-- What to produce --
Repeat exactly, please, the lines that begin at the start of the listing and end at the line holding "Task: Open the Airtable".

-- The data --

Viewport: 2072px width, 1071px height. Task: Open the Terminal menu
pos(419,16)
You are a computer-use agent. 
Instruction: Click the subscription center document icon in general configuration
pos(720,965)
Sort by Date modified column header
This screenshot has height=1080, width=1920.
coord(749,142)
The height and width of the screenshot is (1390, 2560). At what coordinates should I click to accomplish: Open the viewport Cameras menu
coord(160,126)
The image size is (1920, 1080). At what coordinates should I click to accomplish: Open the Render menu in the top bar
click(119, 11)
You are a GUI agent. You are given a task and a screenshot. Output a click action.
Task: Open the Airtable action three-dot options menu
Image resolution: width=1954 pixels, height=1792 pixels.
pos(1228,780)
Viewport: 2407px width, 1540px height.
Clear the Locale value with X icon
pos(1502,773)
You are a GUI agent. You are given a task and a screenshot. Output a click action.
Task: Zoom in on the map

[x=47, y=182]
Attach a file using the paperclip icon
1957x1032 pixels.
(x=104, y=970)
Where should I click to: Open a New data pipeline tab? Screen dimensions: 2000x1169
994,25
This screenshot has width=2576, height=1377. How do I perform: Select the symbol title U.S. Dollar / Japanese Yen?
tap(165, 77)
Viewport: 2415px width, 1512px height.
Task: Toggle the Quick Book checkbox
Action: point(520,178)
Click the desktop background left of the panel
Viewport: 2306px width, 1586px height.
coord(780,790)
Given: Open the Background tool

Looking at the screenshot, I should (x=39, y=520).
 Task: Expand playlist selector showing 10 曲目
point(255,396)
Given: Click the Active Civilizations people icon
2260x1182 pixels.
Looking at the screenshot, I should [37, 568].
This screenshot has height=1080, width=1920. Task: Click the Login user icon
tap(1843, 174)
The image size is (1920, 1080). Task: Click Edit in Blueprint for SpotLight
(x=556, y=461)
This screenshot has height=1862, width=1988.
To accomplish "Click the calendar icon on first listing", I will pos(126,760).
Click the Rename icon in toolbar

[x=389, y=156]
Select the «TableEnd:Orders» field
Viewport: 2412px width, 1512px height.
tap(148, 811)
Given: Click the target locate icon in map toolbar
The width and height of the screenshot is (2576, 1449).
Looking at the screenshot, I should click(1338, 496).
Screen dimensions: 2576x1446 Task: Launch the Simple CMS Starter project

-- Answer to the problem --
Viewport: 2072px width, 1071px height. Task: Open the Terminal menu
pos(419,16)
You are a computer-use agent. 
Instruction: Click the subscription center document icon in general configuration
pos(720,965)
Sort by Date modified column header
This screenshot has height=1080, width=1920.
coord(749,142)
The height and width of the screenshot is (1390, 2560). At what coordinates should I click to accomplish: Open the viewport Cameras menu
coord(160,126)
The image size is (1920, 1080). At what coordinates should I click to accomplish: Open the Render menu in the top bar
click(119, 11)
You are a GUI agent. You are given a task and a screenshot. Output a click action.
Task: Open the Airtable action three-dot options menu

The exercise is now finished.